Problem to work on: Copy the lines of the items word for word, beginning at the line that contains "Given: Pick the" and stopping after the line that contains "(x=947, y=184)".

Recorded data:
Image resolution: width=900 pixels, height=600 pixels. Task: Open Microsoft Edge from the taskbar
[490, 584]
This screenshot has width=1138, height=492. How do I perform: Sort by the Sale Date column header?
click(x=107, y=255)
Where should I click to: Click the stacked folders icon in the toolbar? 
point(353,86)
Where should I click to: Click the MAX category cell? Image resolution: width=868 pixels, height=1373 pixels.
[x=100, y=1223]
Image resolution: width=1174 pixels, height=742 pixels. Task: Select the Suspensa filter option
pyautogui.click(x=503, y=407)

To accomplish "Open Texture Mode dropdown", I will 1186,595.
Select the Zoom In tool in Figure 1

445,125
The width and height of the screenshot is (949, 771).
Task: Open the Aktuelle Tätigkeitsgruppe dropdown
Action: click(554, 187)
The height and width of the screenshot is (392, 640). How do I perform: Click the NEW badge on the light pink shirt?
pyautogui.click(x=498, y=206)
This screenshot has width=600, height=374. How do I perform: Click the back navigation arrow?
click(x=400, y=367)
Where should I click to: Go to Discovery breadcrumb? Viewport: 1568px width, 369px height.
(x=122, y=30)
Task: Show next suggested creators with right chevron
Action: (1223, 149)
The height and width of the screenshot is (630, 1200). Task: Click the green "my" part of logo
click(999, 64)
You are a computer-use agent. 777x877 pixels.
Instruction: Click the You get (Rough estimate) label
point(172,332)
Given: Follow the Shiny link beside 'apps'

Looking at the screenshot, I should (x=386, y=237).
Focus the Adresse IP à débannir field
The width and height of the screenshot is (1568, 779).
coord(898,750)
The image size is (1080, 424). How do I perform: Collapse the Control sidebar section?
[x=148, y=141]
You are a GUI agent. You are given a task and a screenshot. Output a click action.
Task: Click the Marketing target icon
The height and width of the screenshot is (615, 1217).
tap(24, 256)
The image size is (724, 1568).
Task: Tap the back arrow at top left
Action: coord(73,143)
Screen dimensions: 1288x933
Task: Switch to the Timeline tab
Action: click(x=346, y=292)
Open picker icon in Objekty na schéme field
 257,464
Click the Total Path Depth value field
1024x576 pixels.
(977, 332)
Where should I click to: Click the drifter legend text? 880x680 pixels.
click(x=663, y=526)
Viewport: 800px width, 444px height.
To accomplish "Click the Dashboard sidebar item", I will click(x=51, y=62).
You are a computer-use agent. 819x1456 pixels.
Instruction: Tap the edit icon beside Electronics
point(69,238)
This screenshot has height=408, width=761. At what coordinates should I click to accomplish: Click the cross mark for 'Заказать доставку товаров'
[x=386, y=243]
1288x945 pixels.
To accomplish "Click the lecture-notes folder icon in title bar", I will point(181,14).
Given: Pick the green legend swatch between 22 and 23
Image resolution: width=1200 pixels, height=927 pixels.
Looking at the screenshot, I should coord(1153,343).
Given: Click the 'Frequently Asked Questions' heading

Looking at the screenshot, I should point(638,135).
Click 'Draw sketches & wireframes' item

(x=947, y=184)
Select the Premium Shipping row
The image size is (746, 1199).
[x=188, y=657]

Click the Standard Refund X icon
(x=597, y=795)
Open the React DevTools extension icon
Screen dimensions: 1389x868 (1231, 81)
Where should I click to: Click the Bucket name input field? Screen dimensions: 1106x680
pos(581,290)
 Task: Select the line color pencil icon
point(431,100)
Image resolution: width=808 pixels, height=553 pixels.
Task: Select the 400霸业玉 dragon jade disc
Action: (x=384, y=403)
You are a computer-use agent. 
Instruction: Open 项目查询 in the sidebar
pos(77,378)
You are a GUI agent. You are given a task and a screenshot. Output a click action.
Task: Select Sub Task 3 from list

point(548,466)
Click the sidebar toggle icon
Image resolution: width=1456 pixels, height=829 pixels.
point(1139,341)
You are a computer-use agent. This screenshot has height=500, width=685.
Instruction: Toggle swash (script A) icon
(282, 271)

Correct result:
Given: Pick the green legend swatch between 22 and 23
Image resolution: width=1200 pixels, height=927 pixels.
Looking at the screenshot, I should coord(1153,343).
Given: Click the 'Frequently Asked Questions' heading

Looking at the screenshot, I should point(638,135).
Click 'Draw sketches & wireframes' item

(x=947, y=184)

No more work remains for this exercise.